What happens if the materials are part installed when the retention of title dispute arises?
To establish at what point the materials became fixtures, the relevant factors in applying the test are:
• the “fixer’s” intention, e.g. piling unbonded stones to form a dry stone wall constitutes fixing materials, whereas piling stones to store them does not;
• the degree of annexation, namely the extent to which the goods have become incorporated within or fixed to the permanent structure;
• to what extent the precise steps needed to install the materials in question have been carried out; and
• the steps required to remove the materials in a condition to be resold.
The overriding principle is whether the fixing of each item in question was intended to enable it to be more conveniently used and enjoyed (a) as an item in its own right or (b) to enable the land or building to be more conveniently used and enjoyed as a piece of real property. If ‘(a)’ applies, title may not have passed. If ‘(b)’ applies, title has passed unless the parties previously agreed otherwise.
If title has passed, an unpaid contractor is in a no win situation. On the one hand, he is not entitled to remove the materials even if the Employer disconnects them. On the other, he may be required to honour any ongoing maintenance obligation, pursuant to which, – as if to rub salt in the wound – he is obliged to remove and replace defective materials.
Plant erected for the purposes of the works is treated differently. In the absence of agreement to the contrary, there is an arguable right to remove the plant upon completion (by analogy with a tenant’s trade fixtures in landlord and tenant law). To avoid arguing this complicated point later, it would be wise to notify the relevant parties of an express provision in this regard.

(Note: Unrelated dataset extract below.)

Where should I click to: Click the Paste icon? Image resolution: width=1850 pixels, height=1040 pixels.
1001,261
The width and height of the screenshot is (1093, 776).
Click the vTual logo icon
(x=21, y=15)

Where the party in possession of materials ignores a contractor’s retention of title claim, the contractor can bring proceedings for wrongful interference with the materials. The available remedies are (a) an order for their return or (b) damages for trespass to property and / or wrongful ‘conversion’ of the materials.

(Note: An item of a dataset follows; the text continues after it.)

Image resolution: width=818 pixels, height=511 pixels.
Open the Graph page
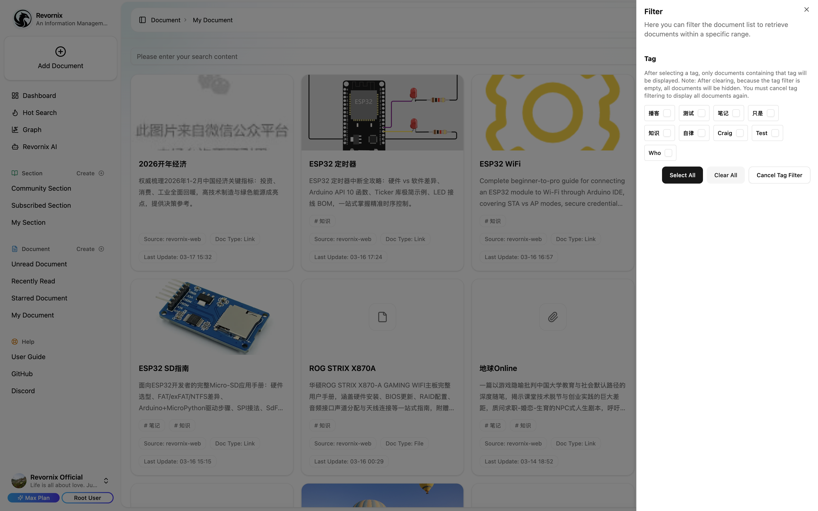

A party seeking an injunction to prevent further interference must act quickly: the Court will apply the ‘balance of convenience’ test to the application.

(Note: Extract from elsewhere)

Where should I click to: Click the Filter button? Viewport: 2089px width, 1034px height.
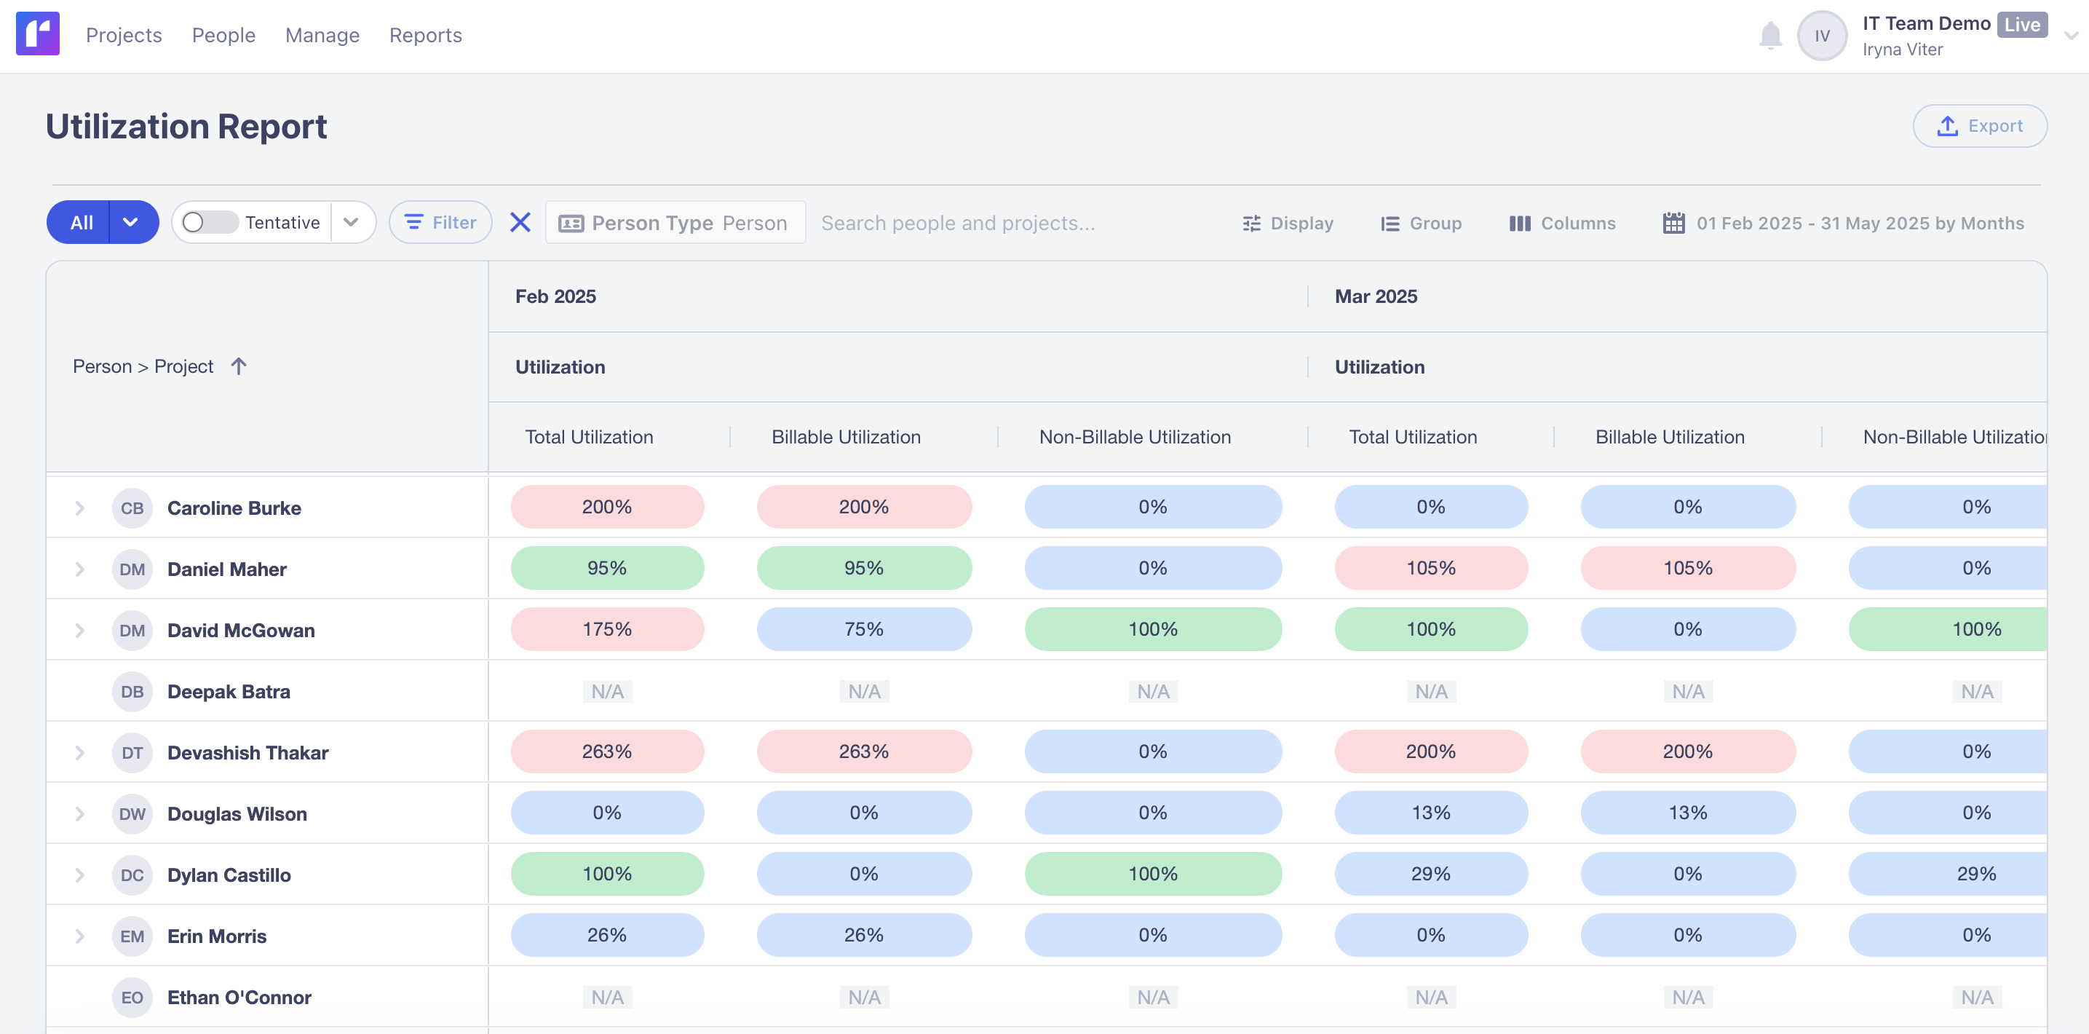click(440, 222)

This means weighing up the inconvenience to both parties that (a) granting the injunction would cause against (b) refusing it. Option (b) still leaves the wronged party with a separate claim for damages. Establishing that damages would be an inadequate remedy, usually because of an urgent need for alterative remedy (e.g. return of the materials) is the key to success. Unnecessary delay will undermine the credibility of applicant’s case.
To get your property back:
1. Include a robust retention of title clause in your contract for any building materials supplied and plant brought to site.
2. Give written notice of the clause to any party that may have a superior interest in the land to which your materials are delivered and (if different) to the land in which they will become incorporated.
3. Mark the packaging of your materials with a notice that your title has been retained (traditional milk bottles are an example of this working well).
4. If possible, arrange for any materials you still own to be stored separately. This may give you some protection from the insolvency of your customer or their client.
5. If your title claim is ignored, act quickly. The threat of an injunction to restrain a party from trespassing on or fixing to your materials to land should be taken more seriously if made promptly.